TEXT EXCERPT:
Looking pretty good. It's a little hard to tell some of the finger details in this photo though.


----------



## dutchy1982 (Apr 28, 2008)

Fair comment. Hopefully this I'd better?


----------



## neferhet (Oct 24, 2012)

lovely savage orks! the chainsword in the last pic, however, seems unfinished respect the rest of the model...


----------



## Tawa (Jan 10, 2010)

Love the Orks! :good:


----------



## SwedeMarine (Jun 3, 2013)

Nice to see the update Dutchy,

I agree with nef that the chainsword could use a little more work. (but other than that the model looks fantastic. and the orks ? Top notch. keep it up.


----------



## dutchy1982 (Apr 28, 2008)

Okay. Some adjustments made:


----------



## dutchy1982 (Apr 28, 2008)

SwedeMarine said:


> Nice to see the update Dutchy,
> 
> I agree with nef that the chainsword could use a little more work. (but other than that the model looks fantastic. and the orks ? Top notch. keep it up.


Thanks SwedeMarine. The Orcs are still getting done:


----------



## neferhet (Oct 24, 2012)

Now we are talking: a little highlight really makes a model stand out. And again, lovely orks


----------



## dutchy1982 (Apr 28, 2008)

Just finished my stand in giant for the orc and goblin army. 

Meeting Gladys. She's quite lonely right now and open to offers.


----------



## Iraqiel (May 21, 2008)

Oh man, I think I remember Gladys from the morning after this one hectic night I had in prague...

Looking great Dutchy, I'm impressed that you took the feedback on the Blood Angel and made him from pretty good to friggin awesome! The orks are great too, and I'm sure that Gladys will be only too glad of their company in the fights you have ahead.


----------



## Old Man78 (Nov 3, 2011)

Top notch work, in particular I love the detail in the Dwarf beards, and Gladys, well I know @Tawa would! Rep of course


----------



## Tawa (Jan 10, 2010)

Oldman78 said:


> Top notch work, in particular I love the detail in the Dwarf beards, and Gladys, well I know @Tawa would!


Jealousy gets you nowhere mate! :laugh:


----------



## dutchy1982 (Apr 28, 2008)

Thank you for all the kind words and the encouragement.

Okay. I can't seem to stop tinkering with him. 

Added a name plate to the base and some further tinkering on the sword.

ITEMS:
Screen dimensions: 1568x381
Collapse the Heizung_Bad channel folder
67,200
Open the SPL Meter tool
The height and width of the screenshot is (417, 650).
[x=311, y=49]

TASK INSTRUCTIONS:
1. Answer from the forum thread, one line per part:
(a) Which part of the model in the last picture did neferhet say seemed unfinished?
(b) What name is given to the stand-in giant for the orc and goblin army?
(c) What did dutchy1982 add to the base in the final post?
2. In the forum thread, shorten the paragraph that begins "Looking great Dutchy, I'm impressed" while keeping its main facts.
3. Write out the part of the forum thread starting with "Meeting Gladys. She's" and going on through "had in prague...", word for word.

PROBLEM SOLUTIONS:
1.
(a) The chainsword.
(b) Gladys.
(c) A name plate.

2. The work looks great. Dutchy took the feedback on the Blood Angel and made it go from pretty good to awesome. The orks are great too, and Gladys should be glad of their company in the fights ahead.

3.
Meeting Gladys. She's quite lonely right now and open to offers.


----------



## Iraqiel (May 21, 2008)

Oh man, I think I remember Gladys from the morning after this one hectic night I had in prague...